San Matías, apóstol
Hch 1, 15-17.20-26; Jn 15, 9-17
Queridos hermanos:
La palabra de hoy está centrada en la
caridad de Dios, el amor del Padre y del Hijo, que está en la raíz de todo,
dándole consistencia. En primer lugar, lo revela a través de su Hijo hecho
hombre, quien se entrega a sí mismo en la cruz para el perdón de los pecados.
Cristo mismo se entrega por amor al Padre y a nosotros, con el mismo amor del
Padre que está en él. Este es el secreto de su amor al Padre: hacer siempre lo
que le agrada. Y sabemos que le agrada nuestro bien, porque es amor.
El que ama piensa más en el bien de la
persona amada que en sí mismo, y eso, a veces, implica renunciar al propio
bienestar. Por eso el Padre entrega al Hijo por nosotros, y por eso el Hijo
obedece al Padre hasta la muerte. Así le ama, le obedece y, lleno del gozo de
su amor, se entrega y sufre por nosotros.
Cristo hace suya la iniciativa del Padre
y se entrega totalmente para que su amor esté en nosotros. Nos llama a ser
hijos de adopción y discípulos de su Hijo, para que lo testifiquemos ante el
mundo, como lo hicieron, en primer lugar, sus apóstoles. En este amor hemos
sido introducidos por su gracia y, en él, somos invitados a permanecer,
adhiriéndonos a su mandamiento de amor mutuo.
El Señor desea para nosotros la plenitud
de su gozo, en el amor que él nos ha traído de parte del Padre gratuitamente.
Así lo ha querido el Padre porque nos ama, y así lo ha realizado el Hijo por
amor al Padre y a nosotros. Este amor del Padre y del Hijo es el Espíritu
Santo, cuyo fruto en nosotros es el amor mutuo y también el gozo.
El Señor nos ha dicho que quiere para
nosotros su gozo, el gozo de su amor, y por eso nos da su mandamiento de
entregarnos sin límites, sin temer al sufrimiento.

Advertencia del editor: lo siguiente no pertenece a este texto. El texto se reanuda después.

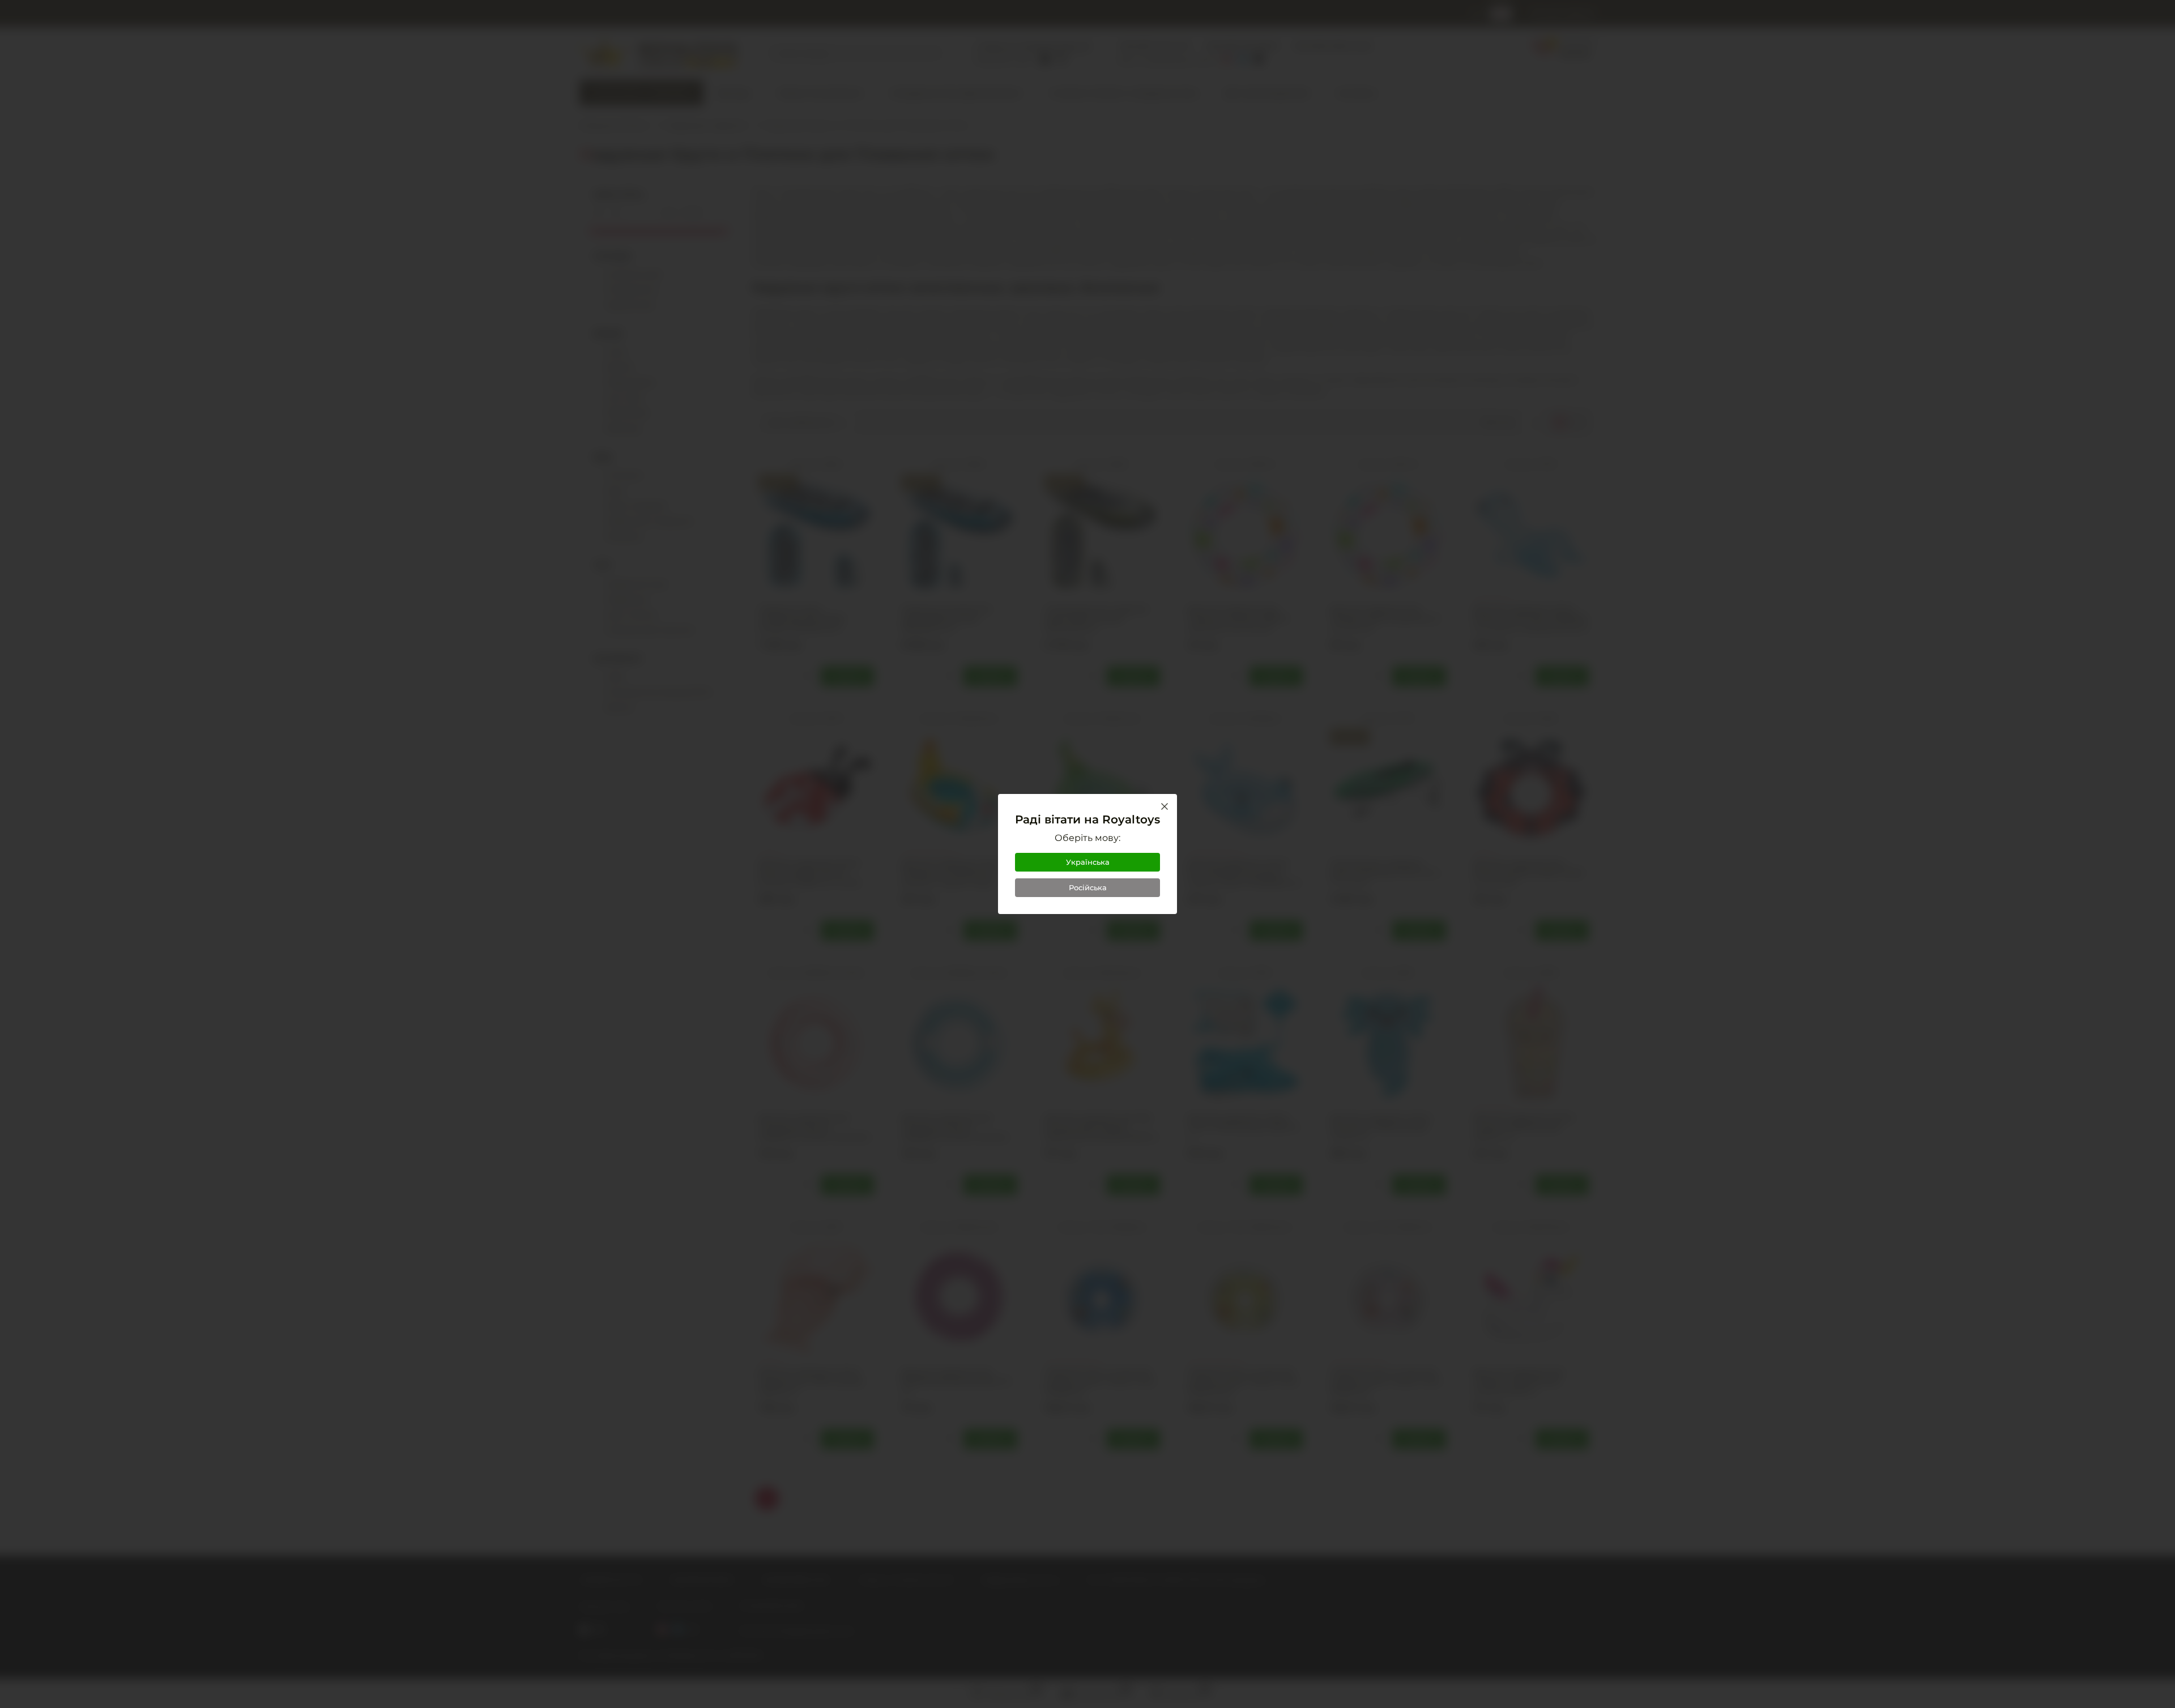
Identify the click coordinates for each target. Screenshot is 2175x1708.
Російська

Para ello, el Señor nos ha
permitido escuchar el Evangelio, nos ha permitido creer y nos ha dado su
Espíritu gratuitamente. Nos ha introducido en su amor para que permanezcamos en
él. Todo es gracia.
Al darnos el Espíritu Santo, su gozo en
nosotros se hace pleno y testifica en nosotros el amor del Padre y del Hijo. La
consecuencia es, pues, el mandamiento del Señor: “Que os améis los unos a los
otros”, sin reservaros la vida que se os ha dado. Para este fruto hemos sido
elegidos y destinados: “No me habéis elegido vosotros a mí, sino que yo os he
elegido”.
El amor entre los hermanos es signo,
para el mundo, del amor que Dios derrama sobre él. Lo llama a la fe, es
apremiante para la vida del mundo y se convierte en un mandato ineludible para
nosotros. Este amor debe ser como el de Cristo por nosotros: “Como yo os he
amado”, un amor que le ha llevado hasta el don de la vida.
Este amor va acompañado de la amistad
con Cristo y de la total confianza en Dios, de modo que recibamos del Padre
cuanto necesitemos y permanezca después de la muerte para vida eterna.